WHAT YOU ARE ASKED TO DO
How many of the lines in the data contain "Select"? Give only the number.

══ PROVIDED INFORMATION ══

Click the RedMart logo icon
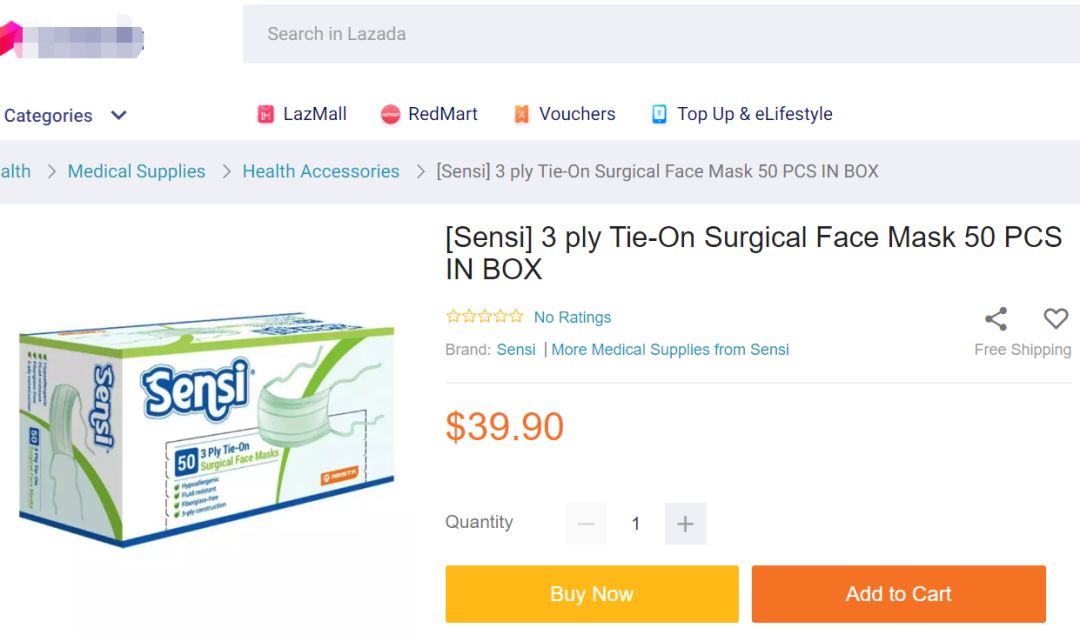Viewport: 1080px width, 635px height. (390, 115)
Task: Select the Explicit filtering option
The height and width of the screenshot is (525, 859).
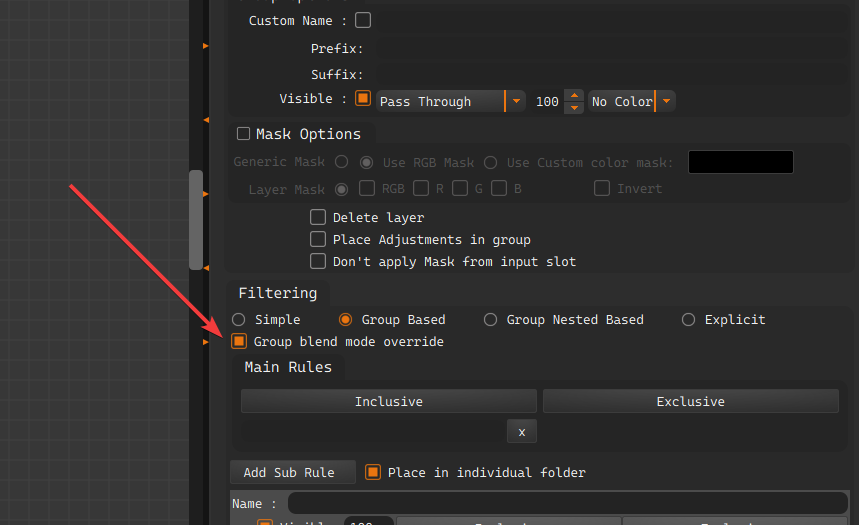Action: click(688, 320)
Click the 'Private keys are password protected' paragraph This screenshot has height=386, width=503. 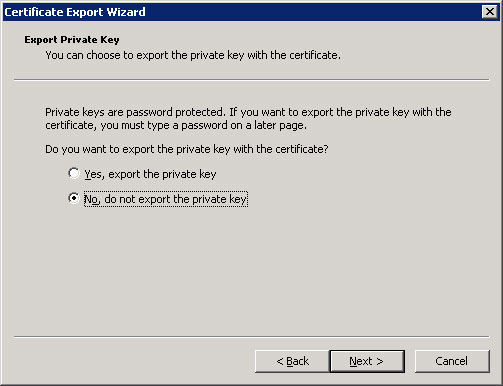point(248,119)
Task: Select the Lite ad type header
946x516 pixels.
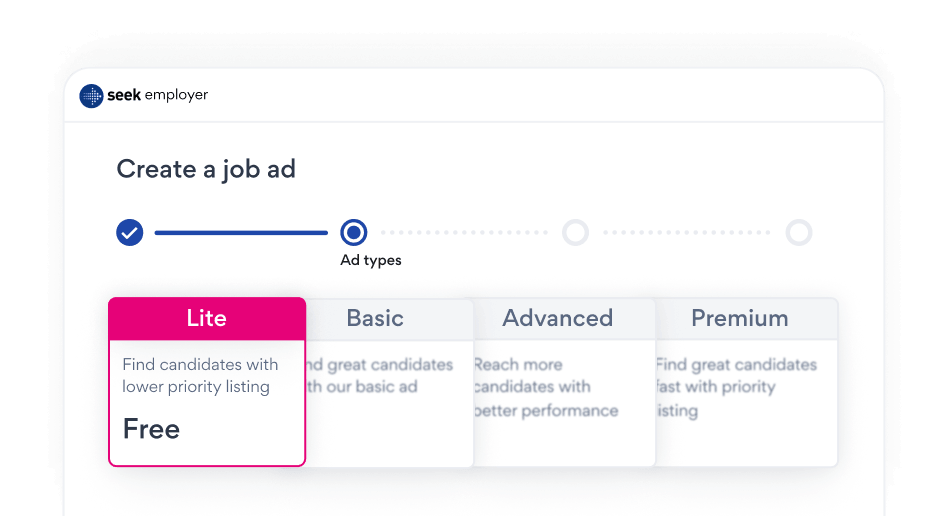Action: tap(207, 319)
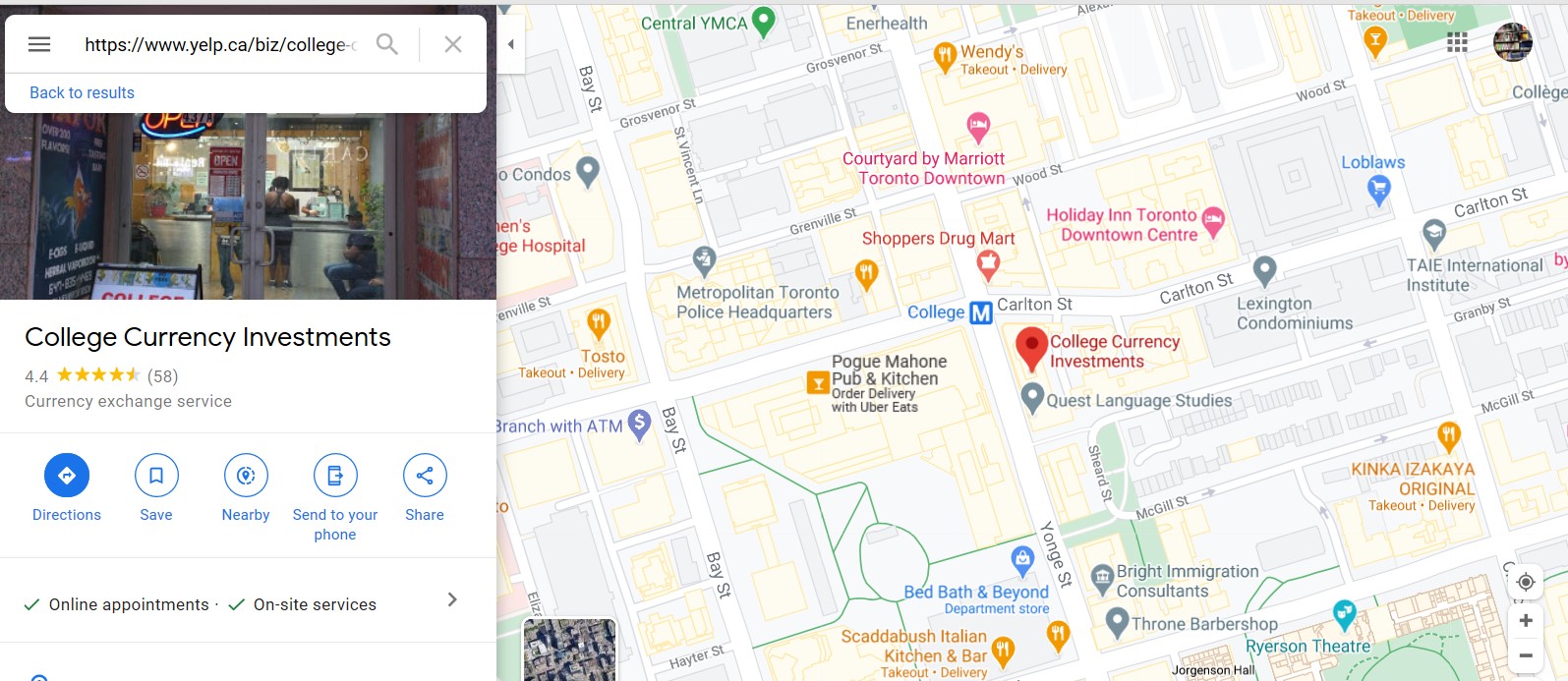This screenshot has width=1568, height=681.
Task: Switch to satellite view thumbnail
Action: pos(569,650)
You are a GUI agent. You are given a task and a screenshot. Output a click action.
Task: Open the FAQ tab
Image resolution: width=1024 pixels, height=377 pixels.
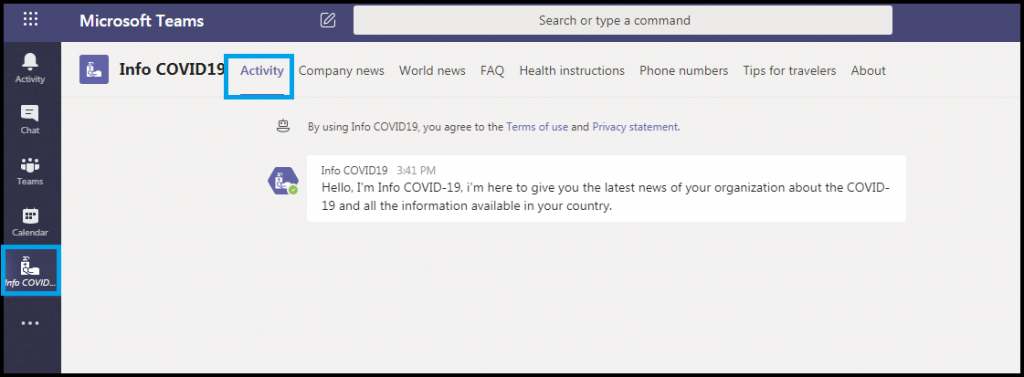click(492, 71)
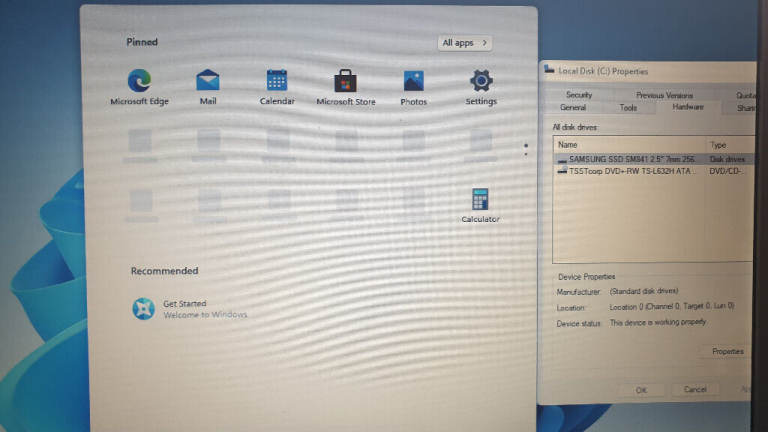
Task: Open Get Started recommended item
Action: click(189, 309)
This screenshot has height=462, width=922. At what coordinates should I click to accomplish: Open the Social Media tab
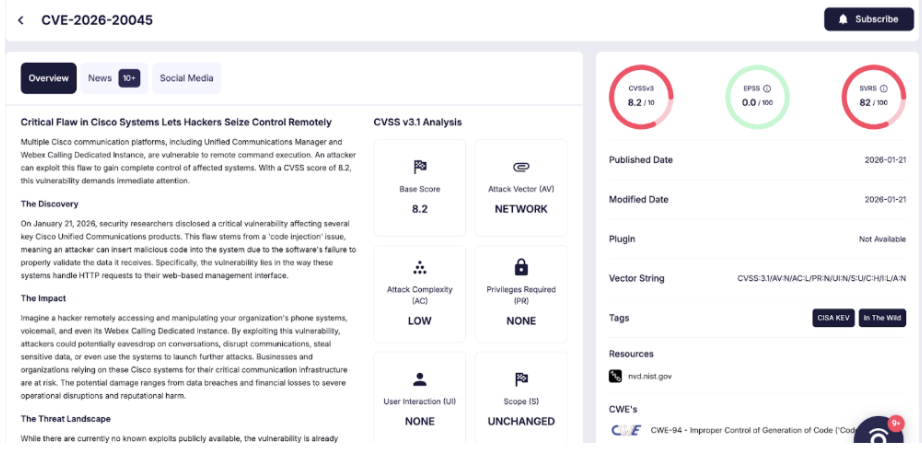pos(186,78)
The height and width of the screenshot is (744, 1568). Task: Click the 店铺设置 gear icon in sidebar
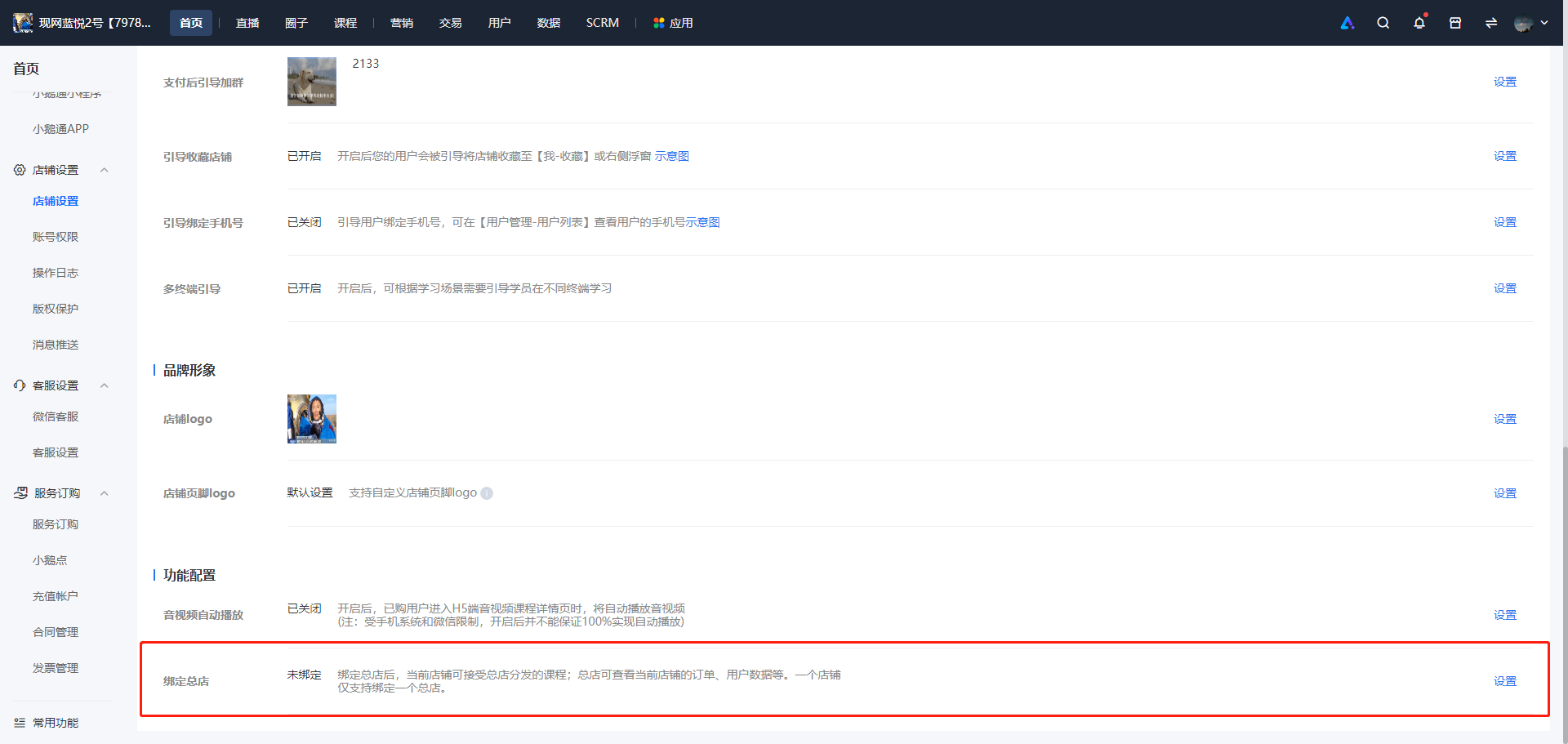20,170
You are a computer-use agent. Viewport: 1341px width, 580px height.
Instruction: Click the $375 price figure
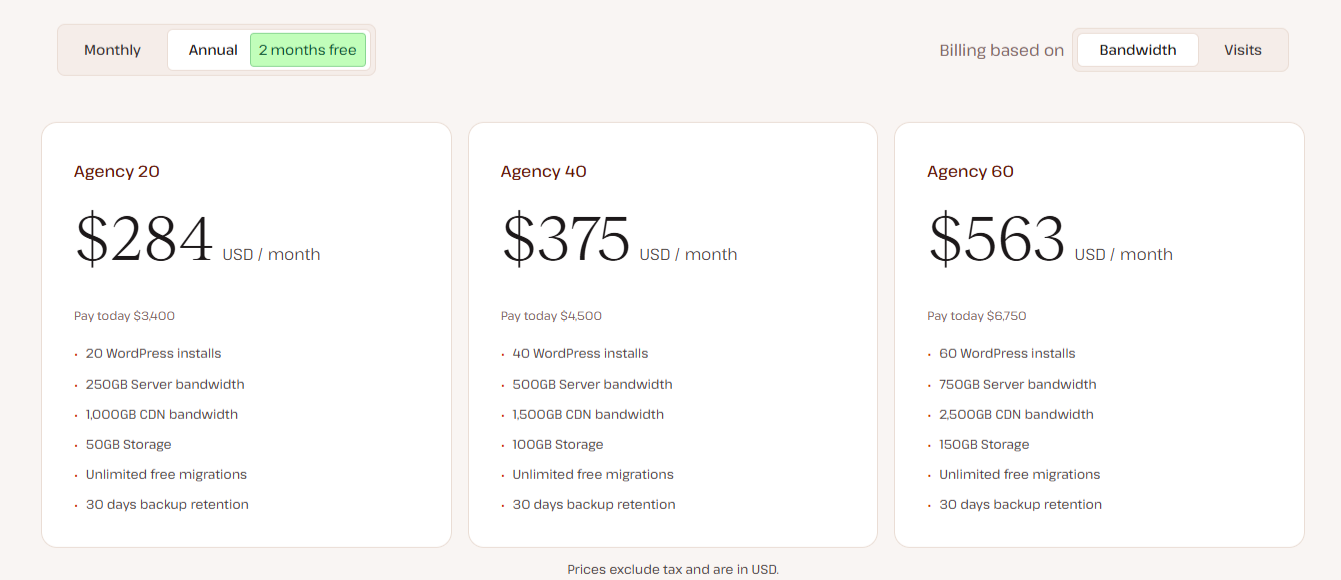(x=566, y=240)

═══

TASK SOLUTION
2